Data:

>>>

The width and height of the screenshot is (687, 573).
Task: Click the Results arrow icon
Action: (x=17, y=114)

<<<
>>>

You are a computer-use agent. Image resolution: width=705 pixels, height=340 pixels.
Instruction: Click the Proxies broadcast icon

<<<

Exercise:
Please reproduce the lines from the line with "You are a computer-use" to the line with "Instruction: Click the Proxies broadcast icon", both ends included, exactly as they appear above.

Result below:
You are a computer-use agent. Image resolution: width=705 pixels, height=340 pixels.
Instruction: Click the Proxies broadcast icon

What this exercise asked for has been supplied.